- Problem description:
Beginning with the very first line, please reproduce the entries exactly through the line containing "You are a computer-use agent. Image".

- Data for review:
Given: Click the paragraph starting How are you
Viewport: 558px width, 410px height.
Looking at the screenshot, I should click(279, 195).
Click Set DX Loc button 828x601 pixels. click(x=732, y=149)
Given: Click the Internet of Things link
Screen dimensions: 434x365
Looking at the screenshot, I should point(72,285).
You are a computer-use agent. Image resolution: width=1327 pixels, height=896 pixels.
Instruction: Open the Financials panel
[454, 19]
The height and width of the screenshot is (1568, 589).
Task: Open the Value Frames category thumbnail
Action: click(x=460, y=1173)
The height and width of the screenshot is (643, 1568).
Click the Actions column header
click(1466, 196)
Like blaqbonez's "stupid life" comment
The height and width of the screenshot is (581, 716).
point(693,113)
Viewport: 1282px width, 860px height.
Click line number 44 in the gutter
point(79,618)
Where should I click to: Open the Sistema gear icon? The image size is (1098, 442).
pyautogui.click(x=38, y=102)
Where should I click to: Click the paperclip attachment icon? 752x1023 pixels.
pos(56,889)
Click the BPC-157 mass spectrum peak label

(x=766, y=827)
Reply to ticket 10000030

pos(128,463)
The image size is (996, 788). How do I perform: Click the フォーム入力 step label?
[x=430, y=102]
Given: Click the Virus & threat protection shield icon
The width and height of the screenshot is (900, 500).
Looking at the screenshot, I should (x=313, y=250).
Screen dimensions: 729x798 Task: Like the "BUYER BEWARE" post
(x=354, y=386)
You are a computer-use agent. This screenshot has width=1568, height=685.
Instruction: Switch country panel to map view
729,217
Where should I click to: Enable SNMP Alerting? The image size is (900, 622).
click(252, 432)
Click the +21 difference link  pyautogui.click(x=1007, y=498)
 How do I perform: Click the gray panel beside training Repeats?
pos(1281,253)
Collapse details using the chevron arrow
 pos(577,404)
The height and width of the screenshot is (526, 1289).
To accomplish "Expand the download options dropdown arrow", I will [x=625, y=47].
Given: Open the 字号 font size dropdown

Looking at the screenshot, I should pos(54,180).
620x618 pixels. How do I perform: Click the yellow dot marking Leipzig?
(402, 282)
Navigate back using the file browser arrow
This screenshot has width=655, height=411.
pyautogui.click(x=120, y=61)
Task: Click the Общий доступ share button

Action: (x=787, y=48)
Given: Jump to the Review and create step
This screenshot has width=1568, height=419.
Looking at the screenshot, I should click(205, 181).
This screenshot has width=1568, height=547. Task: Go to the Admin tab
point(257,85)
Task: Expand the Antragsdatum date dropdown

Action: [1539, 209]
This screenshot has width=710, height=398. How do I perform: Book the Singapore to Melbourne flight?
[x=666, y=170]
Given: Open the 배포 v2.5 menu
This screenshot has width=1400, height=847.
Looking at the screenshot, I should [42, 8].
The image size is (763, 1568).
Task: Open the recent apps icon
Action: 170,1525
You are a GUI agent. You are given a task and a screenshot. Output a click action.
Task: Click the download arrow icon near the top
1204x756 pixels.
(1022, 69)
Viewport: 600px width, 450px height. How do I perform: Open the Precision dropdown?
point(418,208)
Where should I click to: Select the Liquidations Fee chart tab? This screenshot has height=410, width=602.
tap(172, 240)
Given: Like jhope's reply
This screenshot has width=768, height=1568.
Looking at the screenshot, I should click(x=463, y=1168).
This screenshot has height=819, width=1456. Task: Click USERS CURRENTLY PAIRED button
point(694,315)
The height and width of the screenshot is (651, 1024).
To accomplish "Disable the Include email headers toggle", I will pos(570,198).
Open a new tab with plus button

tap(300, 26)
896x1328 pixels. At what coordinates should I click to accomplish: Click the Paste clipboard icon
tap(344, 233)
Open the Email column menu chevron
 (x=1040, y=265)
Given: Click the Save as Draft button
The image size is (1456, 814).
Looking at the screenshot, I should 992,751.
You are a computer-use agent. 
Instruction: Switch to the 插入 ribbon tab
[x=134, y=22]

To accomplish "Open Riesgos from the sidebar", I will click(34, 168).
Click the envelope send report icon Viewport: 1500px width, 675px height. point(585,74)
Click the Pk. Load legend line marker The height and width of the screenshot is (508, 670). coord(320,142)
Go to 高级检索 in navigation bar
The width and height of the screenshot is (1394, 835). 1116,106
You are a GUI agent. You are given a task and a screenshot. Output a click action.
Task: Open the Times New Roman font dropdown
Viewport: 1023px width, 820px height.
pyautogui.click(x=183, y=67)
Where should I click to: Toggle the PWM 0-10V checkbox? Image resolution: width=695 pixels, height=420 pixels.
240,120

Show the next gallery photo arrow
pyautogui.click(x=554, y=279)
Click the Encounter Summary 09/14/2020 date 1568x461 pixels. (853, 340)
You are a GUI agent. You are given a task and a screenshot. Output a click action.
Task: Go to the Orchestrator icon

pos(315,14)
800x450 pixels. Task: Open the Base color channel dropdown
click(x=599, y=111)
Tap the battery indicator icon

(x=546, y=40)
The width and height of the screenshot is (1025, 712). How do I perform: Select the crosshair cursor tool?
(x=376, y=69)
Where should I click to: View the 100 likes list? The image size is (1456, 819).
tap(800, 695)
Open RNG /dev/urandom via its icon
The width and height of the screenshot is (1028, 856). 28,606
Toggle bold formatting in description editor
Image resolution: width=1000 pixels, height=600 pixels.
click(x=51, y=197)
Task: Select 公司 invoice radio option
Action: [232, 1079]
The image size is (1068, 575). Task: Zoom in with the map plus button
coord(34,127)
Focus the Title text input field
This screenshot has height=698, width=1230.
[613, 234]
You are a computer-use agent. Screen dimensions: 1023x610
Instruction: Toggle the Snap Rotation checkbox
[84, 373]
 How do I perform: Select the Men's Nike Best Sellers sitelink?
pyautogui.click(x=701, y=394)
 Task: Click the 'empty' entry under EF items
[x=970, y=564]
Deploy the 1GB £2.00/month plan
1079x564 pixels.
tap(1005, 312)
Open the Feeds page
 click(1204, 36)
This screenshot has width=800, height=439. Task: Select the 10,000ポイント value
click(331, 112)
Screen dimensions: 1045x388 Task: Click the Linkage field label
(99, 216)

- Answer:
Given: Click the paragraph starting How are you
Viewport: 558px width, 410px height.
Looking at the screenshot, I should click(279, 195).
Click Set DX Loc button 828x601 pixels. click(x=732, y=149)
Given: Click the Internet of Things link
Screen dimensions: 434x365
Looking at the screenshot, I should point(72,285).
You are a computer-use agent. Image resolution: width=1327 pixels, height=896 pixels.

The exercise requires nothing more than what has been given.